As the news about the massacre in Christchurch unfolded on March 15, I suffered. I spent five of my eight years in the NZ Army living in Christchurch and used to regularly run past the Al Noor Mosque on Deans Avenue in Riccarton. One of the things I struggle to contemplate is the sheer number of people whose lives have been adversely affected by the death of 50 people. “Lord, how could this happen in such a beautiful and peaceful city” I prayed?
These are confusing times for many people who have faith. Only five days before Christchurch, we had the terrible news of the Ethiopian plane crash which killed all 157 passengers – and of course, we remember the anger and/or confusion we felt at the news of Cardinal Pell’s conviction four weeks ago. Where the hell is God in all this violence, loss of life, anger and confusion – and how are we supposed to respond? While there are no clear answers to these questions, Jesus is unequivocally clear in today’s Gospel in how not to respond.
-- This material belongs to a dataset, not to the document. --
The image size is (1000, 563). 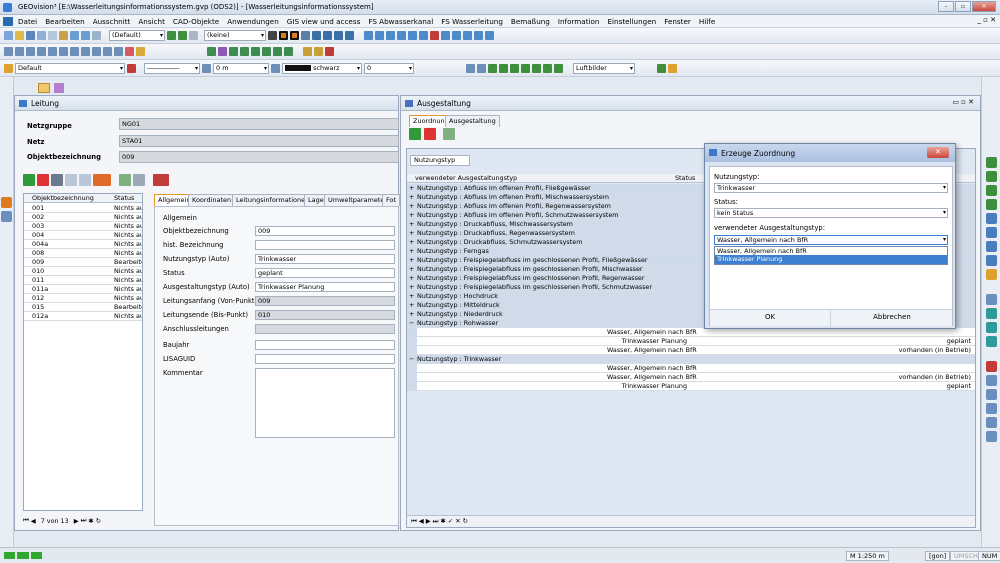 I want to click on list-item: 008 Nichts aus, so click(x=83, y=254).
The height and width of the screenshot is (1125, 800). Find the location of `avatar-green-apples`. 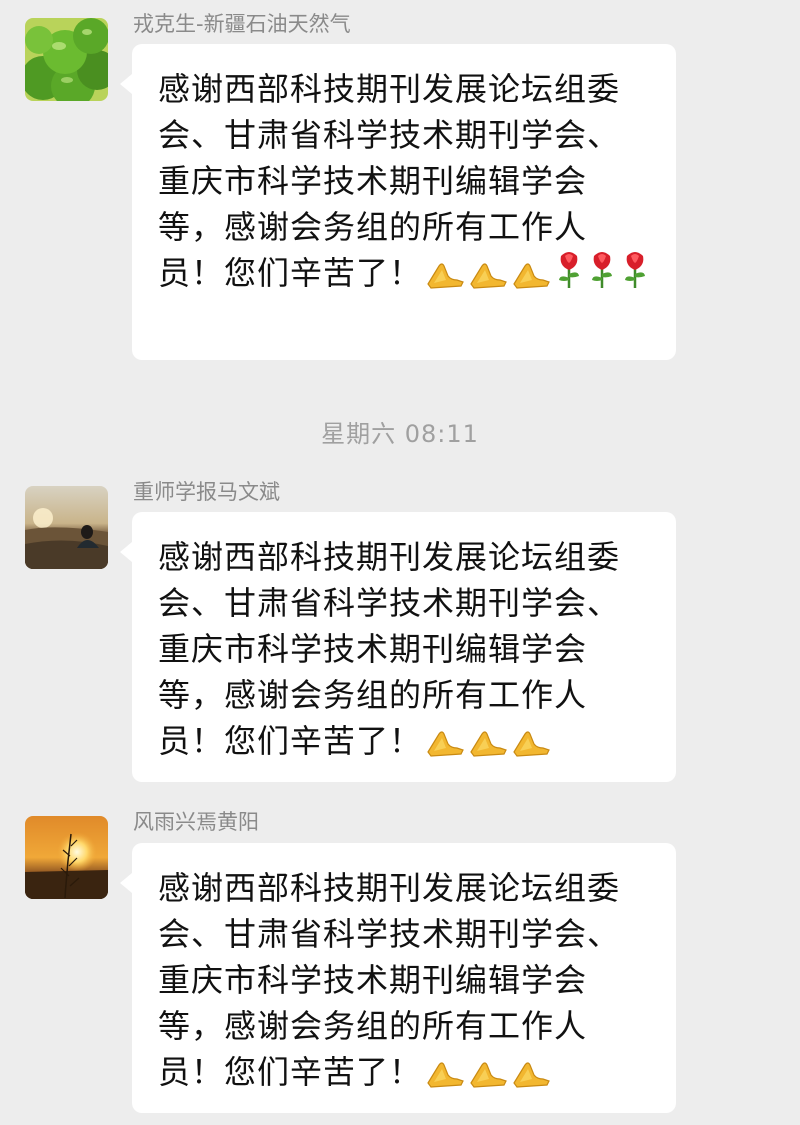

avatar-green-apples is located at coordinates (66, 60).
Some people approached Jesus and suggested that some Galileans who suffered at the hands of Pilate were being punished by God as a consequence of their sin. While he says that their sinfulness had nothing to do with it, he challenges them to be vigilant of their own sinfulness – a great Lenten exercise. Jesus then cites contemporary news that may resonate more with us: the tower of Siloam – probably a tower under construction to form part of the defences of Jerusalem – had crumbled and killed 18 people. “Do you suppose that they were more guilty than all the people living in Jerusalem?” he asks. Jesus’ message is that suffering happens in the world but it’s never as a result of God’s intervention.
In the Book of Job, Job questions God as to why he’s suffering but he eventually comes to the realisation that he was trying to comprehend something that was far beyond his human capacity. While it may seem anticlimactic, the Book of Job ends with Job’s realisation that there are simply no answers to many of the big questions in life.